> [Stated task] Transcribe the full listing below line by line, with no character altered, added, or omitted.

> [Supplied entries]
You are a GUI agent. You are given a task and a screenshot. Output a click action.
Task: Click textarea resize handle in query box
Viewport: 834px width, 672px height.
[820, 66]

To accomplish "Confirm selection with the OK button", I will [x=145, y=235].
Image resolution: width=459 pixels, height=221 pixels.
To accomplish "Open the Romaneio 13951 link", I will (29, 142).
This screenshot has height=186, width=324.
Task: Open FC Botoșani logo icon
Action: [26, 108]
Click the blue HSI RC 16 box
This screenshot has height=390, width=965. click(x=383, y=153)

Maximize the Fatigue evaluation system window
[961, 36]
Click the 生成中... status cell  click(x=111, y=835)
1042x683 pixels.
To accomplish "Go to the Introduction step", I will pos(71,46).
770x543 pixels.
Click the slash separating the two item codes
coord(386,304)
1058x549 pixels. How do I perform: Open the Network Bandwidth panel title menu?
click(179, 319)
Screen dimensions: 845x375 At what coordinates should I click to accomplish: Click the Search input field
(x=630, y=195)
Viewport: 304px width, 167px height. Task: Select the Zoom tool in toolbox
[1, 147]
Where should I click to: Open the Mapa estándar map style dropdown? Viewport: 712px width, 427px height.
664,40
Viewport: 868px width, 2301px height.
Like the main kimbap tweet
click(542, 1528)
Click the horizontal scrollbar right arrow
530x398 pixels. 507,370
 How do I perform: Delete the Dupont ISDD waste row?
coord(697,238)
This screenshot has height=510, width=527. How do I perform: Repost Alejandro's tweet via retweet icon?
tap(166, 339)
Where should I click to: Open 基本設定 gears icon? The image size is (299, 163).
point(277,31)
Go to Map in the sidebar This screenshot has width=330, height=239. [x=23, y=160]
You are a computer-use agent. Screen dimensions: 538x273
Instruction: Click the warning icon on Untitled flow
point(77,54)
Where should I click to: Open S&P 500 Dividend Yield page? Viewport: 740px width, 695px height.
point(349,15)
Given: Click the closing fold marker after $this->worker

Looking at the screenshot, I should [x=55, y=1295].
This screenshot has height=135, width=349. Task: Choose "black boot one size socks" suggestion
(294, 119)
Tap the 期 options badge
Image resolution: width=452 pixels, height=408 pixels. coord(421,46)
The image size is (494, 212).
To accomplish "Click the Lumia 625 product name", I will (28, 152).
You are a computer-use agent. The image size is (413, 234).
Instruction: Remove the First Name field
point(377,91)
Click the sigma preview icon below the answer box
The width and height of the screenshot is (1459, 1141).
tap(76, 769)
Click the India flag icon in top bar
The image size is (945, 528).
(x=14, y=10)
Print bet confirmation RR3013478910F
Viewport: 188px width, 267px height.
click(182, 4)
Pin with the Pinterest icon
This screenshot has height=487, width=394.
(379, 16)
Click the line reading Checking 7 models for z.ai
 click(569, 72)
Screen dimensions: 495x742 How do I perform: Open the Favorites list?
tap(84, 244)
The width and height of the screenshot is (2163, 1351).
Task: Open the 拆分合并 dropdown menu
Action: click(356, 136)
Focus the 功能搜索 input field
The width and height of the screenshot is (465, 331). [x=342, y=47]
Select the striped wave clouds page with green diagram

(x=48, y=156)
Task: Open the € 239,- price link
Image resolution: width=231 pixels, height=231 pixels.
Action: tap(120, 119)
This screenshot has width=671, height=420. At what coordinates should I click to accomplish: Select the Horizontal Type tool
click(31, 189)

> [Exercise response]
You are a GUI agent. You are given a task and a screenshot. Output a click action.
Task: Click textarea resize handle in query box
Viewport: 834px width, 672px height.
[820, 66]

To accomplish "Confirm selection with the OK button", I will [x=145, y=235].
Image resolution: width=459 pixels, height=221 pixels.
To accomplish "Open the Romaneio 13951 link", I will (29, 142).
This screenshot has height=186, width=324.
Task: Open FC Botoșani logo icon
Action: [26, 108]
Click the blue HSI RC 16 box
This screenshot has height=390, width=965. click(x=383, y=153)

Maximize the Fatigue evaluation system window
[961, 36]
Click the 生成中... status cell  click(x=111, y=835)
1042x683 pixels.
To accomplish "Go to the Introduction step", I will pos(71,46).
770x543 pixels.
Click the slash separating the two item codes
coord(386,304)
1058x549 pixels. How do I perform: Open the Network Bandwidth panel title menu?
click(179, 319)
Screen dimensions: 845x375 At what coordinates should I click to accomplish: Click the Search input field
(x=630, y=195)
Viewport: 304px width, 167px height. Task: Select the Zoom tool in toolbox
[1, 147]
Where should I click to: Open the Mapa estándar map style dropdown? Viewport: 712px width, 427px height.
664,40
Viewport: 868px width, 2301px height.
Like the main kimbap tweet
click(542, 1528)
Click the horizontal scrollbar right arrow
530x398 pixels. 507,370
 How do I perform: Delete the Dupont ISDD waste row?
coord(697,238)
This screenshot has height=510, width=527. How do I perform: Repost Alejandro's tweet via retweet icon?
tap(166, 339)
Where should I click to: Open 基本設定 gears icon? The image size is (299, 163).
point(277,31)
Go to Map in the sidebar This screenshot has width=330, height=239. [x=23, y=160]
You are a computer-use agent. Screen dimensions: 538x273
Instruction: Click the warning icon on Untitled flow
point(77,54)
Where should I click to: Open S&P 500 Dividend Yield page? Viewport: 740px width, 695px height.
point(349,15)
Given: Click the closing fold marker after $this->worker

Looking at the screenshot, I should [x=55, y=1295].
This screenshot has height=135, width=349. Task: Choose "black boot one size socks" suggestion
(294, 119)
Tap the 期 options badge
Image resolution: width=452 pixels, height=408 pixels. coord(421,46)
The image size is (494, 212).
To accomplish "Click the Lumia 625 product name", I will (28, 152).
You are a computer-use agent. The image size is (413, 234).
Instruction: Remove the First Name field
point(377,91)
Click the sigma preview icon below the answer box
The width and height of the screenshot is (1459, 1141).
tap(76, 769)
Click the India flag icon in top bar
The image size is (945, 528).
(x=14, y=10)
Print bet confirmation RR3013478910F
Viewport: 188px width, 267px height.
click(182, 4)
Pin with the Pinterest icon
This screenshot has height=487, width=394.
(379, 16)
Click the line reading Checking 7 models for z.ai
 click(569, 72)
Screen dimensions: 495x742 How do I perform: Open the Favorites list?
tap(84, 244)
The width and height of the screenshot is (2163, 1351).
Task: Open the 拆分合并 dropdown menu
Action: click(356, 136)
Focus the 功能搜索 input field
The width and height of the screenshot is (465, 331). [x=342, y=47]
Select the striped wave clouds page with green diagram

(x=48, y=156)
Task: Open the € 239,- price link
Image resolution: width=231 pixels, height=231 pixels.
Action: tap(120, 119)
This screenshot has width=671, height=420. At what coordinates should I click to accomplish: Select the Horizontal Type tool
click(31, 189)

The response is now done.